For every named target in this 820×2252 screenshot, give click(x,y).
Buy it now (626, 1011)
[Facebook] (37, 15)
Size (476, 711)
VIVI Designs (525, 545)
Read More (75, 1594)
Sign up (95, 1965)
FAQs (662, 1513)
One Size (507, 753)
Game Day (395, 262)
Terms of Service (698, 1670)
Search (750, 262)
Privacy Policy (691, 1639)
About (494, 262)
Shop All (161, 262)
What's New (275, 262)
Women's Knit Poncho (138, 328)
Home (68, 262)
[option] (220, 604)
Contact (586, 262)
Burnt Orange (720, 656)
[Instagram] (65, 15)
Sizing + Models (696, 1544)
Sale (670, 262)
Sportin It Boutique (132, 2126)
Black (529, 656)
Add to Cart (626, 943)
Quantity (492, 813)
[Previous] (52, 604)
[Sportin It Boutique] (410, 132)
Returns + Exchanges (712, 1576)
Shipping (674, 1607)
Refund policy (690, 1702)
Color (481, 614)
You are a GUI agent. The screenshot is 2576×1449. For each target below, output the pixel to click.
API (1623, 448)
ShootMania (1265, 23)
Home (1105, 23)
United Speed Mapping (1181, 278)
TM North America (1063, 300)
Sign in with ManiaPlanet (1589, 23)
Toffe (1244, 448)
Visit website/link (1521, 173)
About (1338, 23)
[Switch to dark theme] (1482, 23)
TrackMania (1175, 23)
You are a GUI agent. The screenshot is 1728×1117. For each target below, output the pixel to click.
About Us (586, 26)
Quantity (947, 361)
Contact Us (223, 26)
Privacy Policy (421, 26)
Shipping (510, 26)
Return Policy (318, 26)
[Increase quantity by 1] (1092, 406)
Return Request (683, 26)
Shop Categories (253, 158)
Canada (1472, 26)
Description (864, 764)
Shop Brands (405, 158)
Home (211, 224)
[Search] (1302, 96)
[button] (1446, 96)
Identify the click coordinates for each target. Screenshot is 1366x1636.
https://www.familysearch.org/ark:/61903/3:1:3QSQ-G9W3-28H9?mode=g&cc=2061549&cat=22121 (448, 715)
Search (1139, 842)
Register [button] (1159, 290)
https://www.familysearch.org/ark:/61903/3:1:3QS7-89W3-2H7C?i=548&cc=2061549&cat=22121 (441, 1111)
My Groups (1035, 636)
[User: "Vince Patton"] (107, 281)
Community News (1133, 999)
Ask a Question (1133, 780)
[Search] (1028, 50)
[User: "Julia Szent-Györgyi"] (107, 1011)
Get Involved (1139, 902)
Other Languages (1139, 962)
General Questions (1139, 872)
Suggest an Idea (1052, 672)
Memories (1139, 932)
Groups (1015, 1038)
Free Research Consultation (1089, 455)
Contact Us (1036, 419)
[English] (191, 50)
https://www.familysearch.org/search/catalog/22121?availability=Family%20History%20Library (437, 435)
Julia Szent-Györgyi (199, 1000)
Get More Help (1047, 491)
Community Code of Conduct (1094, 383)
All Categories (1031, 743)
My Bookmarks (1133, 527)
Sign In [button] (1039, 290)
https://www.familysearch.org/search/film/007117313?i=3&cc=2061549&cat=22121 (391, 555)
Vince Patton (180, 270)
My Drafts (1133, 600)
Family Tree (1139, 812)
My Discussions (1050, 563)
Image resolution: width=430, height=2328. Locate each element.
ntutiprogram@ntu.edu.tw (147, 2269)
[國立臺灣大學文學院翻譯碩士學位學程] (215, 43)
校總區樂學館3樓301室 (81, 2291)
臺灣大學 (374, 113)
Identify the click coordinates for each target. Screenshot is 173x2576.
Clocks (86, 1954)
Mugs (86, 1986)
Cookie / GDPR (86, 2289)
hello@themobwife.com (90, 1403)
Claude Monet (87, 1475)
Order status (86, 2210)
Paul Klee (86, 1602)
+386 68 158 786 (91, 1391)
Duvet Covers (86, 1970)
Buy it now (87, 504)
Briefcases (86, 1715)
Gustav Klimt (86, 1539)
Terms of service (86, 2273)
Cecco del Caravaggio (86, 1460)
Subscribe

§ **Problem requirements**:
Transcribe every record above exactly as written.

§ **Written answer**:
For every named target in this 820×2252 screenshot, give click(x,y).
Buy it now (626, 1011)
[Facebook] (37, 15)
Size (476, 711)
VIVI Designs (525, 545)
Read More (75, 1594)
Sign up (95, 1965)
FAQs (662, 1513)
One Size (507, 753)
Game Day (395, 262)
Terms of Service (698, 1670)
Search (750, 262)
Privacy Policy (691, 1639)
About (494, 262)
Shop All (161, 262)
What's New (275, 262)
Women's Knit Poncho (138, 328)
Home (68, 262)
[option] (220, 604)
Contact (586, 262)
Burnt Orange (720, 656)
[Instagram] (65, 15)
Sizing + Models (696, 1544)
Sale (670, 262)
Sportin It Boutique (132, 2126)
Black (529, 656)
Add to Cart (626, 943)
Quantity (492, 813)
[Previous] (52, 604)
[Sportin It Boutique] (410, 132)
Returns + Exchanges (712, 1576)
Shipping (674, 1607)
Refund policy (690, 1702)
Color (481, 614)
You are a GUI agent. The screenshot is 2576×1449. For each target below, output the pixel to click.
API (1623, 448)
ShootMania (1265, 23)
Home (1105, 23)
United Speed Mapping (1181, 278)
TM North America (1063, 300)
Sign in with ManiaPlanet (1589, 23)
Toffe (1244, 448)
Visit website/link (1521, 173)
About (1338, 23)
[Switch to dark theme] (1482, 23)
TrackMania (1175, 23)
You are a GUI agent. The screenshot is 1728×1117. For each target below, output the pixel to click.
About Us (586, 26)
Quantity (947, 361)
Contact Us (223, 26)
Privacy Policy (421, 26)
Shipping (510, 26)
Return Policy (318, 26)
[Increase quantity by 1] (1092, 406)
Return Request (683, 26)
Shop Categories (253, 158)
Canada (1472, 26)
Description (864, 764)
Shop Brands (405, 158)
Home (211, 224)
[Search] (1302, 96)
[button] (1446, 96)
Identify the click coordinates for each target. Screenshot is 1366x1636.
https://www.familysearch.org/ark:/61903/3:1:3QSQ-G9W3-28H9?mode=g&cc=2061549&cat=22121 (448, 715)
Search (1139, 842)
Register [button] (1159, 290)
https://www.familysearch.org/ark:/61903/3:1:3QS7-89W3-2H7C?i=548&cc=2061549&cat=22121 (441, 1111)
My Groups (1035, 636)
[User: "Vince Patton"] (107, 281)
Community News (1133, 999)
Ask a Question (1133, 780)
[Search] (1028, 50)
[User: "Julia Szent-Györgyi"] (107, 1011)
Get Involved (1139, 902)
Other Languages (1139, 962)
General Questions (1139, 872)
Suggest an Idea (1052, 672)
Memories (1139, 932)
Groups (1015, 1038)
Free Research Consultation (1089, 455)
Contact Us (1036, 419)
[English] (191, 50)
https://www.familysearch.org/search/catalog/22121?availability=Family%20History%20Library (437, 435)
Julia Szent-Györgyi (199, 1000)
Get More Help (1047, 491)
Community Code of Conduct (1094, 383)
All Categories (1031, 743)
My Bookmarks (1133, 527)
Sign In [button] (1039, 290)
https://www.familysearch.org/search/film/007117313?i=3&cc=2061549&cat=22121 (391, 555)
Vince Patton (180, 270)
My Drafts (1133, 600)
Family Tree (1139, 812)
My Discussions (1050, 563)
Image resolution: width=430, height=2328. Locate each element.
ntutiprogram@ntu.edu.tw (147, 2269)
[國立臺灣大學文學院翻譯碩士學位學程] (215, 43)
校總區樂學館3樓301室 (81, 2291)
臺灣大學 (374, 113)
Identify the click coordinates for each target. Screenshot is 173x2576.
Clocks (86, 1954)
Mugs (86, 1986)
Cookie / GDPR (86, 2289)
hello@themobwife.com (90, 1403)
Claude Monet (87, 1475)
Order status (86, 2210)
Paul Klee (86, 1602)
+386 68 158 786 (91, 1391)
Duvet Covers (86, 1970)
Buy it now (87, 504)
Briefcases (86, 1715)
Gustav Klimt (86, 1539)
Terms of service (86, 2273)
Cecco del Caravaggio (86, 1460)
Subscribe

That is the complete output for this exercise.